NCAFCC Health Equity Value Statement


The North Carolina Association of Free and Charitable Clinics will reach an important milestone on “Our Journey Toward Health Equity” in January 2023 with the rollout of our Health Equity Framework. This comprehensive, instructional and interactive platform is designed to help our members enhance access to health care and improve clinical practices to promote better health outcomes for all of their patients.

Finalized over the past several months under NCAFCC CEO April Cook’s leadership, the Health Equity Framework will include training by health equity experts and NCAFCC staff, an online library of continuous learning resources and, perhaps most significantly, actionable strategies to successfully embed health equity approaches into staff leadership, clinical operations, and patient care.

The Health Equity Framework will focus on four distinct areas or domains that will require active engagement by members as they consider changes needed to achieve true equity in delivering health care:

  • Domain One – Interpersonal Dynamics: Emphasizing the importance of culturally competent patient care
  • Domain Two – Organizational issues: Examining all facets of the clinical infrastructure to identify opportunities to implement equity-focused change
  • Domain Three – Community: Taking a deep dive into understanding the neighborhoods and social factors within the living environments impacting patients, and learning how to interact with local policymakers and community advocates committed to improvements
  • Domain Four – Data collection: Learning quantitative approaches to collecting health equity information about those the clinics serve.

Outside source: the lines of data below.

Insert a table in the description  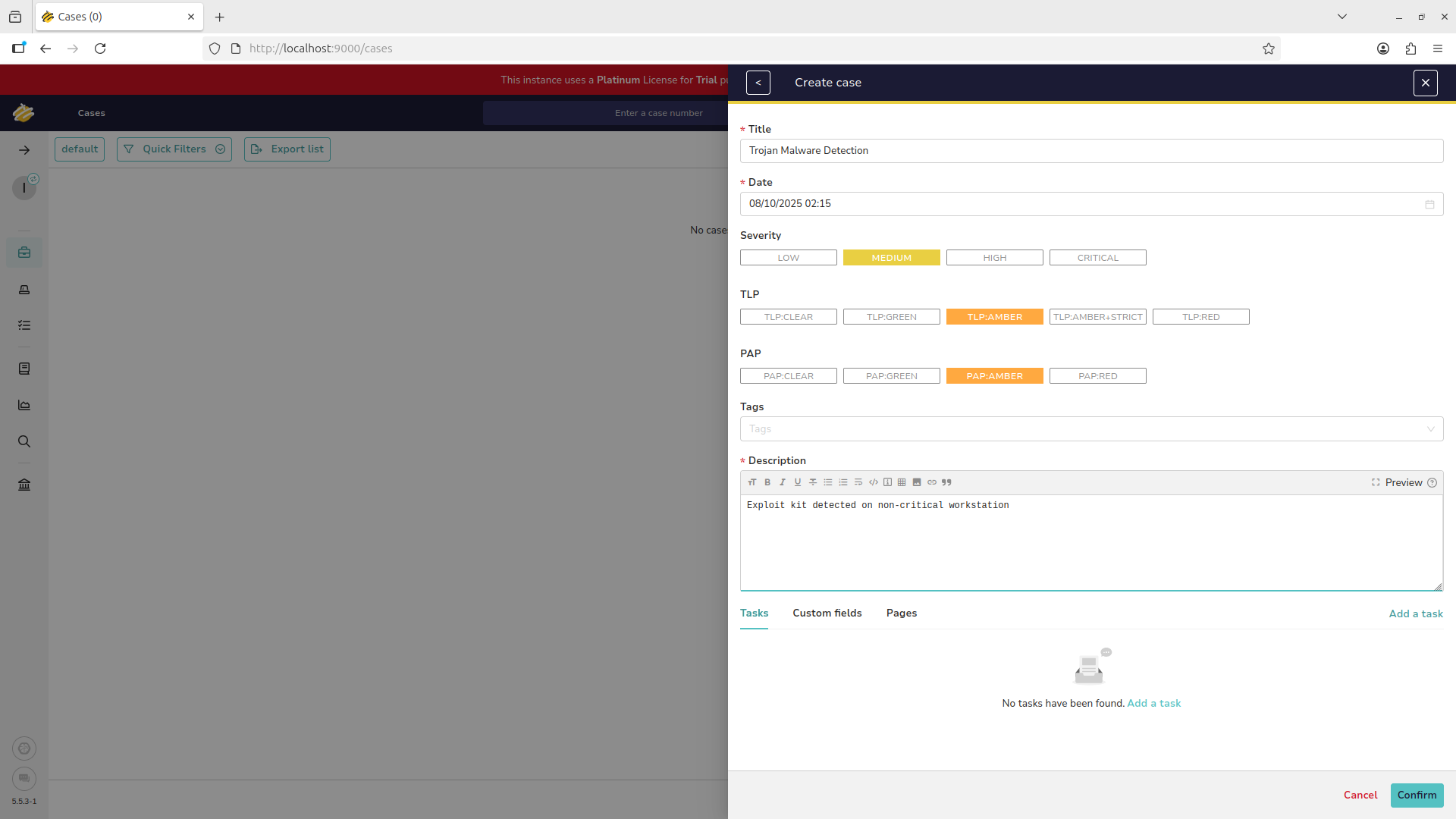(902, 482)
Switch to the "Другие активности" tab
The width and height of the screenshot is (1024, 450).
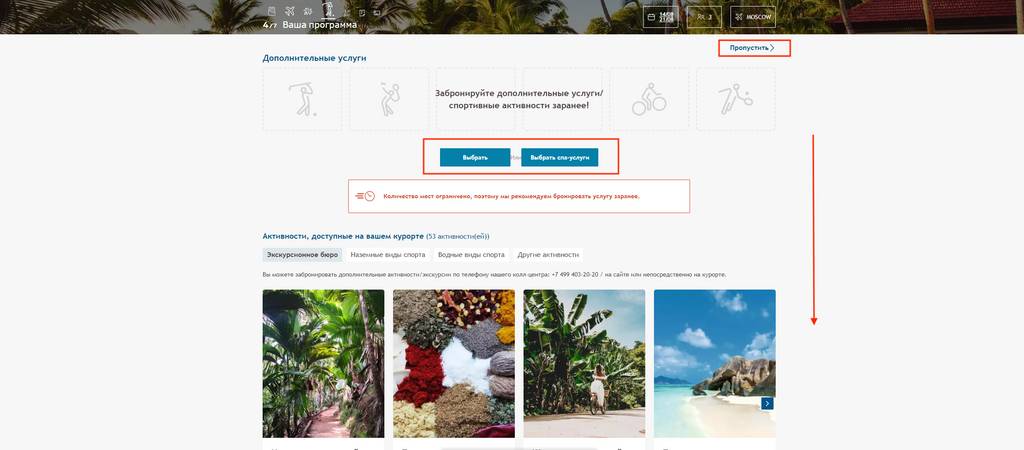pos(548,255)
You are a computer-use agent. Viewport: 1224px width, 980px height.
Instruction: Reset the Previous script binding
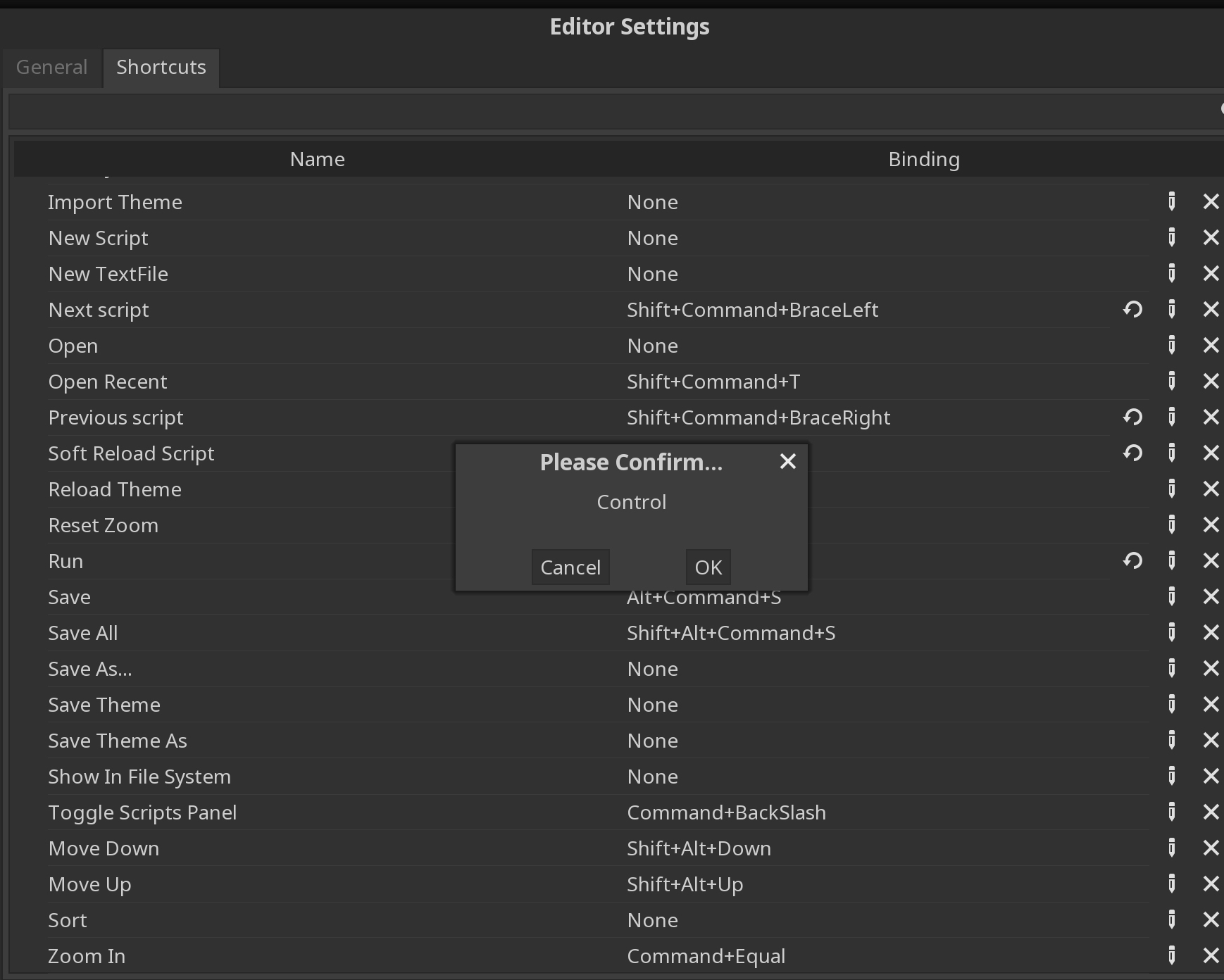coord(1132,417)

As a 12-month platform, the Health Equity Framework’s four domains contain training modules that utilize in-person instruction, webinars, and onsite practicums for a truly engaging, overall learning experience. Each domain spans three months, concluding with a certificate of completion from NCAFCC indicating successful participation within all of the instructional domains within the Health Equity Framework.

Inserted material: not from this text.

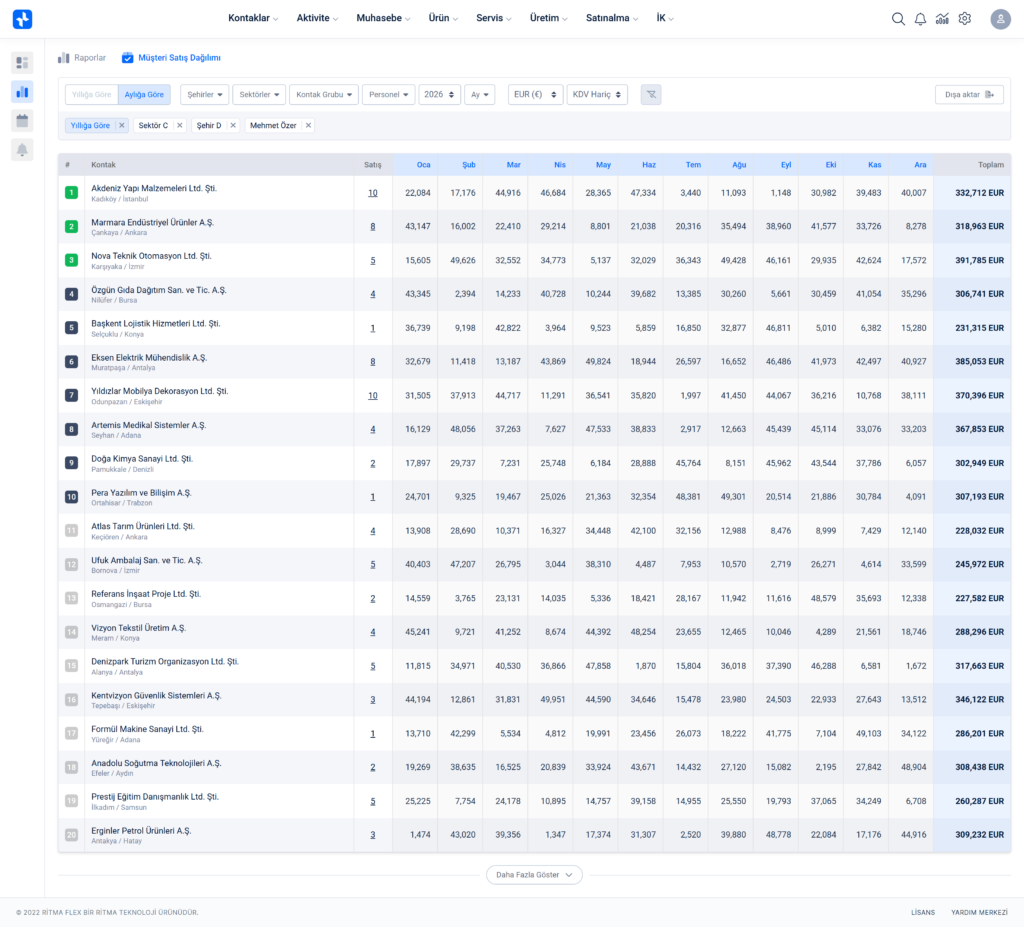Click the Dışa aktar export button
The height and width of the screenshot is (927, 1024).
[x=969, y=95]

From January through March 2023, the “Interpersonal Dynamics” domain will focus on the following five modules: (1) defining cultural competency, (2) culturally competent patient care, (3) clinical strategies for culturally competency integration, (4) cultural competency outcomes, and (5) cultural competency resources.

A unique feature of this instructional and interactive platform is that each NCAFCC member will designate at least three Health Equity Navigators to serve as their clinic’s lead attendees and ongoing participants – alternating as desired – throughout the 12-month training series. These Health Equity Navigators will be responsible for reporting key highlights back to their clinical colleagues, delivering training exercises, and providing follow-up feedback to the NCAFCC team.